A diagnosis of acute appendicitis, based solely on clinical observation. A mother’s reluctance to undergo Caesarean section based on cultural beliefs about going through labor. An interest in birth control methods that don’t require a husband’s approval.

These are a few of the dramatic clinical experiences that University at Buffalo medical students discussed during the “Global Health Electives and Medical Relief Projects” event on March 13, which aimed to promote volunteer medical opportunities available to University at Buffalo medical students and to educate them about some of the situations they may encounter overseas. At the event, four UB medical students showed slides and described working at clinics in the Democratic Republic of Congo, Uganda, Lebanon and Peru.

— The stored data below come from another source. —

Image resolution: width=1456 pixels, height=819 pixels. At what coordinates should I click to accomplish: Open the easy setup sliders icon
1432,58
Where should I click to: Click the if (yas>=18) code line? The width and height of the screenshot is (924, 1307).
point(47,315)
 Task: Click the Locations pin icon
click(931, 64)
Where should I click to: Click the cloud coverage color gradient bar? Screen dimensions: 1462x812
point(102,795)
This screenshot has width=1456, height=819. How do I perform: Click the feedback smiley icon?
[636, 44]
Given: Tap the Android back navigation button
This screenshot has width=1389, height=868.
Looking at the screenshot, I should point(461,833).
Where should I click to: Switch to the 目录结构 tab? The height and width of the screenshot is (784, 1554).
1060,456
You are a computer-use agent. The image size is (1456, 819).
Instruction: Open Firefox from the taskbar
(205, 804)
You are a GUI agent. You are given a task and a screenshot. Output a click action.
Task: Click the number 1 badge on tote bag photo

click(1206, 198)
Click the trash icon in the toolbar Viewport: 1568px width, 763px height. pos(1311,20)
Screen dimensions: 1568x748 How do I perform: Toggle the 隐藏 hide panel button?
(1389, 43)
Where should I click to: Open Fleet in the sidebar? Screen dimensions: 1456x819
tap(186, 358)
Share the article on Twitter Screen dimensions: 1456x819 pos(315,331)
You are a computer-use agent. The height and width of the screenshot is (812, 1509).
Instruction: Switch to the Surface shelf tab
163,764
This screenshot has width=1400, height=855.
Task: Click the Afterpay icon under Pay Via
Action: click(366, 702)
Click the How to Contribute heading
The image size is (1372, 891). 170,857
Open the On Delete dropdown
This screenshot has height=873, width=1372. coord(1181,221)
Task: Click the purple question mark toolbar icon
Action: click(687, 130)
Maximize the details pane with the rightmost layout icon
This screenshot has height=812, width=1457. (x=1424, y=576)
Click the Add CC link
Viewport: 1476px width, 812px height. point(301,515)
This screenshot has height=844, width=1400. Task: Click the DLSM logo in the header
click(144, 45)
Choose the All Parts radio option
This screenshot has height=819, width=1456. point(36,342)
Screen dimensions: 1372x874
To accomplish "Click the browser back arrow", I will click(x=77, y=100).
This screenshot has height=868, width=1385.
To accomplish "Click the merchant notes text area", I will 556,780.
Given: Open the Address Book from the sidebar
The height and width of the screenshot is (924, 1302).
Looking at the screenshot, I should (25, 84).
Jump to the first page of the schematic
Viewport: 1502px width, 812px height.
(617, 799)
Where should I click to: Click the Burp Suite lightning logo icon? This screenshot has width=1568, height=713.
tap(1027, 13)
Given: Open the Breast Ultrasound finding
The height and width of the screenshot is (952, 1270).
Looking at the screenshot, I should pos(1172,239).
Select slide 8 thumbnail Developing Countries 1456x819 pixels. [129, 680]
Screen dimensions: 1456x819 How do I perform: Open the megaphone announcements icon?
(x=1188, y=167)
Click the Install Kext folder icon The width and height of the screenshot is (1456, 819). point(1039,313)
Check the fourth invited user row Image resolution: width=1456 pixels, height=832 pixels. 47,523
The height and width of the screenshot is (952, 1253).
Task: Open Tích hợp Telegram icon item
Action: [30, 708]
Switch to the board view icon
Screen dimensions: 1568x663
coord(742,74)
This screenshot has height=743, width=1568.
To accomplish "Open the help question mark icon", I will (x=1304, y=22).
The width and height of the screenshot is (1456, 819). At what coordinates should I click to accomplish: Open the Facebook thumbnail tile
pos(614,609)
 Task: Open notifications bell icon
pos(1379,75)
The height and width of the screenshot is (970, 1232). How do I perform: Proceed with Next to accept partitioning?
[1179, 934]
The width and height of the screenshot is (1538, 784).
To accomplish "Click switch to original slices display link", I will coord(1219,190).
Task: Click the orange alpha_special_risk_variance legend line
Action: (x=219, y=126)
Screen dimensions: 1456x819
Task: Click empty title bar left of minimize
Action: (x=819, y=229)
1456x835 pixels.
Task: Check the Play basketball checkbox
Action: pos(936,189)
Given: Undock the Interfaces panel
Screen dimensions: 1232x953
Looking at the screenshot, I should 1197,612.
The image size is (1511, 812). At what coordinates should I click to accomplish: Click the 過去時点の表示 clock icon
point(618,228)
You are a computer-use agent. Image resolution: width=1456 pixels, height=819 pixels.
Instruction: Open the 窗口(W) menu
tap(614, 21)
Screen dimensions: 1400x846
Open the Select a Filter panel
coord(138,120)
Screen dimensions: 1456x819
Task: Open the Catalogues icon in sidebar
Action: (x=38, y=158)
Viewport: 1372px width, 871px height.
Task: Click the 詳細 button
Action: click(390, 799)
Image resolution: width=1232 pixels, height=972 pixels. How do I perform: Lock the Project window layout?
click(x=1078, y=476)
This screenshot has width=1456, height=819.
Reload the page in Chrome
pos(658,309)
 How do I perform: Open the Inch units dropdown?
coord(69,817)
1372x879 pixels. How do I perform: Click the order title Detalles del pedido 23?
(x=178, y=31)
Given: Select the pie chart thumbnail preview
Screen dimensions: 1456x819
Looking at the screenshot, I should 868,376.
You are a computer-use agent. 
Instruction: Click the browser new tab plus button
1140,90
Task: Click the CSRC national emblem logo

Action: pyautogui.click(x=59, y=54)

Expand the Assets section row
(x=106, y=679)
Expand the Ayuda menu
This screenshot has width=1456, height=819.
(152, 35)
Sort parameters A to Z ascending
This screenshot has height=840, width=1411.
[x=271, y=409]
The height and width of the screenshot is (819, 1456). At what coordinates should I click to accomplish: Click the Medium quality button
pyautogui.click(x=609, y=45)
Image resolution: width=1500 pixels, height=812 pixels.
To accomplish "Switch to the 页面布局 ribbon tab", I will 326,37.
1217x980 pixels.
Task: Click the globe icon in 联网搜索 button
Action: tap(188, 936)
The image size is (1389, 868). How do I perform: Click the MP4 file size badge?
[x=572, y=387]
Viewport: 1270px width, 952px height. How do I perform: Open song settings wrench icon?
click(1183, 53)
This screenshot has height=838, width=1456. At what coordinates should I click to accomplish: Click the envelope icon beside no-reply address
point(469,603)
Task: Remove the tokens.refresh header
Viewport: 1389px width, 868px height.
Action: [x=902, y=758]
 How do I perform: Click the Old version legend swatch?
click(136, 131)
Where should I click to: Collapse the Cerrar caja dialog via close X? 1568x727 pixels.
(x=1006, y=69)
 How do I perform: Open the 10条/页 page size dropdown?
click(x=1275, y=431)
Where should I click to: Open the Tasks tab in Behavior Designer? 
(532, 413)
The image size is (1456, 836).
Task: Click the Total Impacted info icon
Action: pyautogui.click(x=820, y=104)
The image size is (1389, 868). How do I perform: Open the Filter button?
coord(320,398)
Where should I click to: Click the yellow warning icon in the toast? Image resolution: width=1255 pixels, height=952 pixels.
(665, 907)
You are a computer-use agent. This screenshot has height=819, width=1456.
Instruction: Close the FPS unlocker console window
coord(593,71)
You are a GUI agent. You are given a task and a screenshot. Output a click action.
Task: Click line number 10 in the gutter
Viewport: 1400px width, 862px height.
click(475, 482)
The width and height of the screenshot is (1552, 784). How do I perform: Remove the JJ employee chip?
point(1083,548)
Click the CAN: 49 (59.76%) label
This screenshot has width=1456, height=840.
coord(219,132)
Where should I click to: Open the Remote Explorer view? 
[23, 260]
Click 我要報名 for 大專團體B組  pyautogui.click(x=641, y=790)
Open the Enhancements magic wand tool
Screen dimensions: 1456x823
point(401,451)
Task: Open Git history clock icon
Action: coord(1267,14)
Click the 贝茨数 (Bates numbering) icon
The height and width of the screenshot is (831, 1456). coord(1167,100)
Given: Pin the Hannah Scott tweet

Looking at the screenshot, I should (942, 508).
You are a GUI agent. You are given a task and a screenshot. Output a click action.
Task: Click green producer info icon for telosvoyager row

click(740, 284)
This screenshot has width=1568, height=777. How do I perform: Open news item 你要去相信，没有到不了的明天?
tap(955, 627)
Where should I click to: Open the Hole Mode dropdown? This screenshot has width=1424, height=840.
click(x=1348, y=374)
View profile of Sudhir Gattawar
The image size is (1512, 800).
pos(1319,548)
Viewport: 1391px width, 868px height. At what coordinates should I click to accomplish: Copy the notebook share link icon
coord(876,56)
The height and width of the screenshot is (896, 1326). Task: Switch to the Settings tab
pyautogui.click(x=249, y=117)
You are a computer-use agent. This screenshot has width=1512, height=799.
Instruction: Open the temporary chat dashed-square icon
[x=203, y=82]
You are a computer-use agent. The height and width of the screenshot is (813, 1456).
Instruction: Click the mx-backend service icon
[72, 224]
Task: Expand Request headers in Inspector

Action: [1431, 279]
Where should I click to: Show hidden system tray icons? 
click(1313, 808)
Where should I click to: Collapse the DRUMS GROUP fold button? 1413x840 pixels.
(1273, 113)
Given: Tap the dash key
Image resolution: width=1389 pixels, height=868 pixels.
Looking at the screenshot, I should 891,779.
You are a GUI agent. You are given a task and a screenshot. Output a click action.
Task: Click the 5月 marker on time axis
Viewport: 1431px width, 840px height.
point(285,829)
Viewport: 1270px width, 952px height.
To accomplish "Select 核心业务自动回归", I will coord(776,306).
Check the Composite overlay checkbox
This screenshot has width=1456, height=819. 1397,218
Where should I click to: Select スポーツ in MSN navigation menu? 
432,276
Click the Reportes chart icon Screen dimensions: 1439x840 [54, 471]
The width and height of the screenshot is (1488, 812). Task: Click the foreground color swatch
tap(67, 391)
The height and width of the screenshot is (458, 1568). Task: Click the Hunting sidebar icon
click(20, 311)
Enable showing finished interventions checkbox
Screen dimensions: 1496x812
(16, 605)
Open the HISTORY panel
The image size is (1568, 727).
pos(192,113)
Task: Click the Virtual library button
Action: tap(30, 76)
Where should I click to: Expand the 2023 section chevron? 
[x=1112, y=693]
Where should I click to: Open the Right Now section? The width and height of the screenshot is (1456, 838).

“”Interest in global health is definitely up at UB,” says David Holmes, MD, director of global health education and clinical associate professor of family medicine in the UB School of Medicine and Biomedical Sciences. He says that about a quarter of all UB medical students participate in an overseas medical program, up from the teens a few years ago.

In her first year at UB, Julie Garchow, now a fourth-year medical student, became co-president of UB’s International Health Interest Group, working with several like-minded classmates to help facilitate overseas rotations.

“In the U.S., a medical student wouldn’t get to do first assist on a C-section because that’s what the interns and residents will do,” Garchow says. “So when you’re a medical student you’re usually delivering the placenta, not the baby. But in Uganda, we were able to do first assist on C-sections. We had the opportunity to have more responsibility, all the time under supervision from a physician.”

The students also worked with many HIV patients with comorbidities, including malaria and typhoid. “You see diseases that you just don’t see here in the U.S.,” says Garchow. While working with HIV patients in Uganda, she developed a color-coded labeling system for HIV medications to enable patients with minimal literacy to know what to take when, even if they couldn’t read the instructions.